Page:
For many of us, May Day conjures up images of children dancing round a maypole holding ribbons, and the crowning of a May Queen. It is a day steeped in tradition that we can take for granted – but where do these traditions come from?
The earliest known May celebrations appeared with the Floralia, festival of Flora, the Roman goddess of flowers, held during the Roman Republic era. Many pagan rituals were linked with May Day, such as the Gaelic festival, Beltane. Bonfires were lit to banish the long dark nights on the eve of 1 May. In the morning, the celebrations began with people giving thanks for the new growth in the countryside, the burgeoning wild flowers and blossoming trees. They also blessed the earth, freshly sown with seeds, in order to encourage healthy crops and fertility for livestock in the coming summer months.
The main part of the celebration was to dance around a tree placed on the village green. The tree (traditionally a maple, hawthorn or birch) was transformed into the maypole as we know it today. Ribbons hung from the top of the pole and criss-crossed as single men and women twisted and turned until each met their ideal partner. Women would wear garlands made from hawthorn and lily of the valley. Love was definitely in the air and the story goes there was much frolicking in the hay, so much so that in the 17th century the Puritans banned the ceremony!
A May Day parade is traditionally led by a young girl, the May Queen, wearing a white dress to symbolise purity with a garland of flowers on her head. Her duty is to begin the day’s celebrations and it is believed that the figure of the May Queen is linked to ancient tree worship.

Direction:
Please answer these from the May Day text:
(a) Which Roman goddess was honored by the Floralia?
(b) Who banned the maypole ceremony in the 17th century?
(c) What color is the dress the May Queen wears?

Data block:

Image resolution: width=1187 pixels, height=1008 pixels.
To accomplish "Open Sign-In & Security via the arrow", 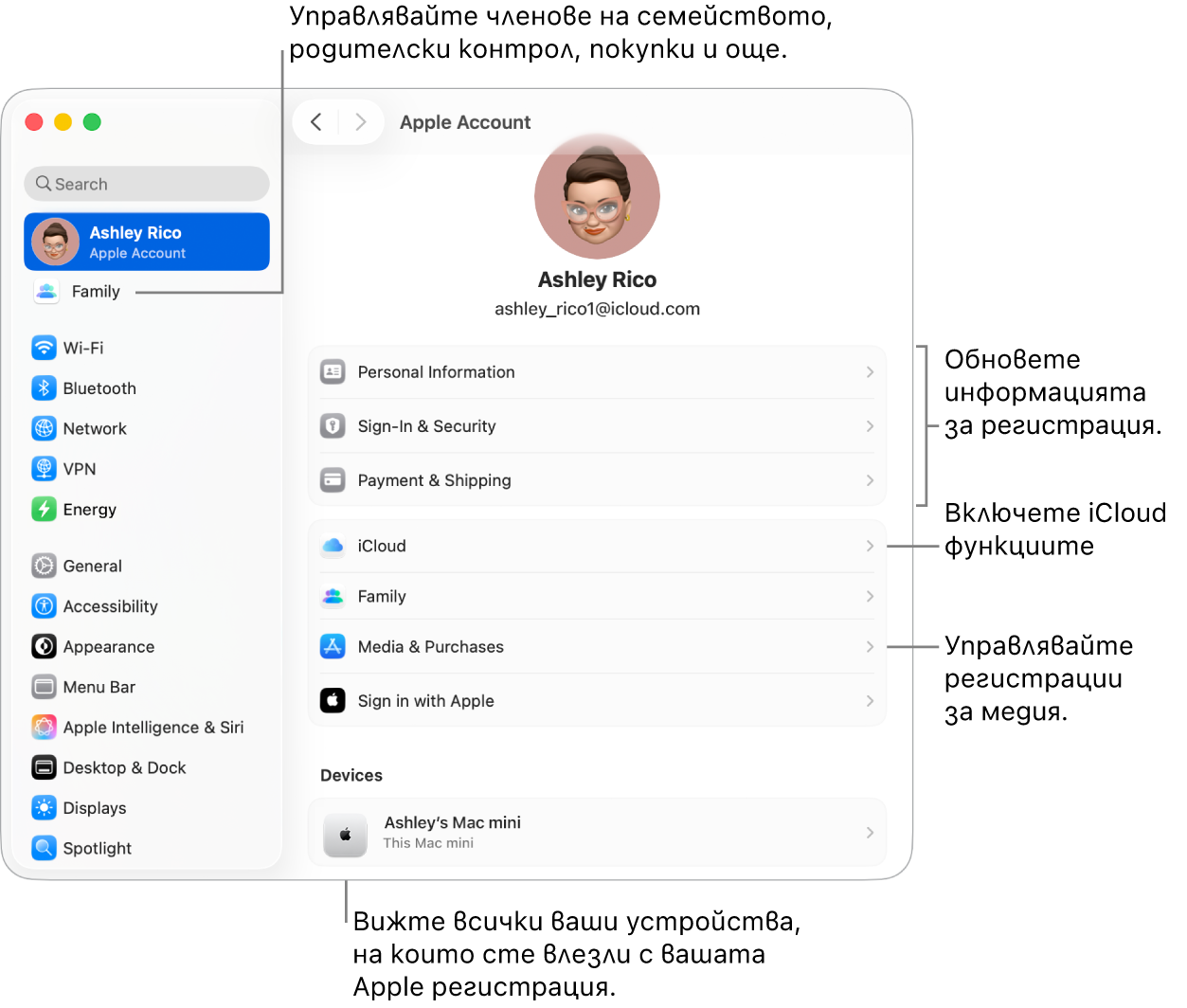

Final result:
(a) Flora, the goddess of flowers
(b) The Puritans
(c) White